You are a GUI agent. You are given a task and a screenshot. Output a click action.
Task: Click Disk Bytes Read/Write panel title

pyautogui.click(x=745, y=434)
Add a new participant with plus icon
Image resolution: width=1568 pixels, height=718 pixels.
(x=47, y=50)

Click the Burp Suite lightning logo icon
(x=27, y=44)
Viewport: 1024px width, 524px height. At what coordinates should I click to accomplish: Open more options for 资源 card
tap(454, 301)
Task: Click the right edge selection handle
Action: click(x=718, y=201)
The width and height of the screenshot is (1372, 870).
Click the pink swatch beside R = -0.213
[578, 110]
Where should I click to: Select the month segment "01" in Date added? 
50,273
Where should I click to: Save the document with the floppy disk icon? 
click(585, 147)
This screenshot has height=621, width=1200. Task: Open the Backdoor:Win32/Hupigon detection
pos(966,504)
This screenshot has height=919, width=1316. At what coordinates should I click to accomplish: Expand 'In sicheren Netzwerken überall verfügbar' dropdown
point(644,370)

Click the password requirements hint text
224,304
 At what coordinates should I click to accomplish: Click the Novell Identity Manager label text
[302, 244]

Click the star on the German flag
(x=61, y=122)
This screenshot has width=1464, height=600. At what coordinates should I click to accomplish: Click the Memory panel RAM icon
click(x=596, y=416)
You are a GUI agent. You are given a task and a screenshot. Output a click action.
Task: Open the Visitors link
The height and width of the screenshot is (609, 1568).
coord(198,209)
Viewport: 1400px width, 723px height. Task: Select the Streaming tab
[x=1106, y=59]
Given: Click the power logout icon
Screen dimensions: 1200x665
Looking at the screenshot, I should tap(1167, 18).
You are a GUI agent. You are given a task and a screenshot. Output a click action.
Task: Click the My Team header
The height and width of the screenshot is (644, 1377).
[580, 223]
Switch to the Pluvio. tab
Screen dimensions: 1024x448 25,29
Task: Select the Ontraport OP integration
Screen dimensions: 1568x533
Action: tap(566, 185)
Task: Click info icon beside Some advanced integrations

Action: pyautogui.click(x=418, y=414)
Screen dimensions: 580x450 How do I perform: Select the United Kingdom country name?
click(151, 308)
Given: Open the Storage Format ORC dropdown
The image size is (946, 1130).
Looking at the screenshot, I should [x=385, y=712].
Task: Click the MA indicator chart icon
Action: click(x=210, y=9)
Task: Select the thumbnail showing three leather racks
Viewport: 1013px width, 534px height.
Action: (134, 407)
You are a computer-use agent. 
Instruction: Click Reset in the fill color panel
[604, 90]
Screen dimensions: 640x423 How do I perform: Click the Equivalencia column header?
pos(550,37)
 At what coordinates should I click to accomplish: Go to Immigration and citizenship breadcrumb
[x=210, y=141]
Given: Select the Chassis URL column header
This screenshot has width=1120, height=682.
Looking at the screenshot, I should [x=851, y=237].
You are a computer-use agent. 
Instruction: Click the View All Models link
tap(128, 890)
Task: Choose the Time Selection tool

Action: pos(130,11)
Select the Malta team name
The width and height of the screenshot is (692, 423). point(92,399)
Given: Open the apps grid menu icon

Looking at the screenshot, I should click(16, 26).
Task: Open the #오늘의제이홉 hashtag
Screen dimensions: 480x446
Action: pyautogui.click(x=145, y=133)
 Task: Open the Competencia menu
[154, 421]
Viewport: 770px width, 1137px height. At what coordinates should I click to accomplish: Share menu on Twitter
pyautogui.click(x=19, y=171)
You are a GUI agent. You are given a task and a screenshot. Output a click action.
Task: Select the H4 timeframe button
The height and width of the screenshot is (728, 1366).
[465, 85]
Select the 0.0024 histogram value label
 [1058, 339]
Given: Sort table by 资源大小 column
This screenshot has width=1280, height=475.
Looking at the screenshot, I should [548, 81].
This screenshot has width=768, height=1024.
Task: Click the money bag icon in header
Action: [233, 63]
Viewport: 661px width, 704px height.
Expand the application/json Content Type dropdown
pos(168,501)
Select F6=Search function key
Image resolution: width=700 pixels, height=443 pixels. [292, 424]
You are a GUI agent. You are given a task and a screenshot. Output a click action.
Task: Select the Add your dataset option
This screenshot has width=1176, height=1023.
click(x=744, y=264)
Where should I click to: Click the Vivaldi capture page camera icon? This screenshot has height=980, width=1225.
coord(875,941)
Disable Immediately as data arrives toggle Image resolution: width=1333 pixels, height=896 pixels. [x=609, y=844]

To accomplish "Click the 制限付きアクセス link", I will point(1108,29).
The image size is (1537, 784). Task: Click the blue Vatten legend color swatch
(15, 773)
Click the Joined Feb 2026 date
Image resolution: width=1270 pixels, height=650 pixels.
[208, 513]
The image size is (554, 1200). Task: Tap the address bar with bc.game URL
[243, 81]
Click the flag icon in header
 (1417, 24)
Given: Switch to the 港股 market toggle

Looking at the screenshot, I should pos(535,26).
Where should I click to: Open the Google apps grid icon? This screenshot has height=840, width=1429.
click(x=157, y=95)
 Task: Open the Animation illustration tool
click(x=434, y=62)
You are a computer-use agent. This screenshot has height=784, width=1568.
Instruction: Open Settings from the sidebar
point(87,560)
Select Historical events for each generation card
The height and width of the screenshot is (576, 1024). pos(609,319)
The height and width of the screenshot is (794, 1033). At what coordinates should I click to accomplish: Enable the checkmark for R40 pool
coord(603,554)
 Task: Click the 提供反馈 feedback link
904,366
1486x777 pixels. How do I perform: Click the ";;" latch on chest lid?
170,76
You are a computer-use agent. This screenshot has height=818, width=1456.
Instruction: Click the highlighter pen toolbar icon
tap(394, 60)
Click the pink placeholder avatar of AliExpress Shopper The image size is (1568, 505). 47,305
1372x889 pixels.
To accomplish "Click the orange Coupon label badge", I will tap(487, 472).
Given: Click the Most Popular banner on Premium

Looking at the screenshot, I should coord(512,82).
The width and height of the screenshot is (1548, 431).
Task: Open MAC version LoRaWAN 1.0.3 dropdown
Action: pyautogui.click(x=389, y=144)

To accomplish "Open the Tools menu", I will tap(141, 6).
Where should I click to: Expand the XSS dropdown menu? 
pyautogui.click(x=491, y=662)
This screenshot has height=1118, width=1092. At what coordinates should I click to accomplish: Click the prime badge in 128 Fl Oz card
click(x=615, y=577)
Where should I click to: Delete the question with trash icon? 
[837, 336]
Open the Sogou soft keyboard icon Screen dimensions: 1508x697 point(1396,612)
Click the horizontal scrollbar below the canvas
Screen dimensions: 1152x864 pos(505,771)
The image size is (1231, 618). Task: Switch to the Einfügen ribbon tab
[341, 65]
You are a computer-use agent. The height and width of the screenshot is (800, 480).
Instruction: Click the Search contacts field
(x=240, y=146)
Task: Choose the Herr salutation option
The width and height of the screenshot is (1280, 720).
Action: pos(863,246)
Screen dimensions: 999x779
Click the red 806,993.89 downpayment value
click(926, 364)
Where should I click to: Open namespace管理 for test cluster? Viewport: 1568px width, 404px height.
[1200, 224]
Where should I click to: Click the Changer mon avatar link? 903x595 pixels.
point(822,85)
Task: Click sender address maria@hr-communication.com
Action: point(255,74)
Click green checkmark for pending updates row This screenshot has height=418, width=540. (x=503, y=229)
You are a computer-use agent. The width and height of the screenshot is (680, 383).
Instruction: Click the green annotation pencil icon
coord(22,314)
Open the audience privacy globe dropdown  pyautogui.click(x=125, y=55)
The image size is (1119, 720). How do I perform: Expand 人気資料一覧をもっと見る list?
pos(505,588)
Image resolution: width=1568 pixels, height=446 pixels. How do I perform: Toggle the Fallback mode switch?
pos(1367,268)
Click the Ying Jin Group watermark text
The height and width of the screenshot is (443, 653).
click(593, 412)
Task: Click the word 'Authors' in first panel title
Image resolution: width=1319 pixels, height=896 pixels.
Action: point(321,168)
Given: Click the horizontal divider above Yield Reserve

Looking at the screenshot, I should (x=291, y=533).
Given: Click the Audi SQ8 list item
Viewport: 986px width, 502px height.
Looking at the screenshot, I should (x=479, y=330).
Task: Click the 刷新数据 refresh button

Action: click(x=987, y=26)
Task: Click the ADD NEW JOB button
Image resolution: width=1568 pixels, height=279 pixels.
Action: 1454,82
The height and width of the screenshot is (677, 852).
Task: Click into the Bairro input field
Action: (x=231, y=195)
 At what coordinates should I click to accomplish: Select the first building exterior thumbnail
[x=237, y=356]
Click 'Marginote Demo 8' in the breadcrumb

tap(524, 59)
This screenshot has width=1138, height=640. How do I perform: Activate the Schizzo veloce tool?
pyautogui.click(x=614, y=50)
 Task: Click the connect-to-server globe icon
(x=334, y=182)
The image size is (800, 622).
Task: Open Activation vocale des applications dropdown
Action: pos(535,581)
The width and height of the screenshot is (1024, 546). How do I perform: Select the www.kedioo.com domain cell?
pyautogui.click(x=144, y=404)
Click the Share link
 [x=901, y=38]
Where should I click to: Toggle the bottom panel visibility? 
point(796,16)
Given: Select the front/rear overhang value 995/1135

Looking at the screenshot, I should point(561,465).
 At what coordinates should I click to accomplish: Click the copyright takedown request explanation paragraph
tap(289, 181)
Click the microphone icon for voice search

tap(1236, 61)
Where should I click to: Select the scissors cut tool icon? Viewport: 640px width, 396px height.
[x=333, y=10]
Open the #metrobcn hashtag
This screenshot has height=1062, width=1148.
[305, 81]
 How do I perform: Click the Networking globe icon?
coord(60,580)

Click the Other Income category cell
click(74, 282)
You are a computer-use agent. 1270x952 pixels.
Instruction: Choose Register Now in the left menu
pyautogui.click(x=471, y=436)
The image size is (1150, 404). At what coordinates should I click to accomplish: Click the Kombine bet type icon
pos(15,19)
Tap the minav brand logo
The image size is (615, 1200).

WHAT IS REQUIRED |
The answer must consist of each line in the entries above that includes "will".

REPLY TO THE TASK |
To accomplish "Click the 制限付きアクセス link", I will point(1108,29).
To accomplish "Click the orange Coupon label badge", I will tap(487, 472).
To accomplish "Open the Tools menu", I will tap(141, 6).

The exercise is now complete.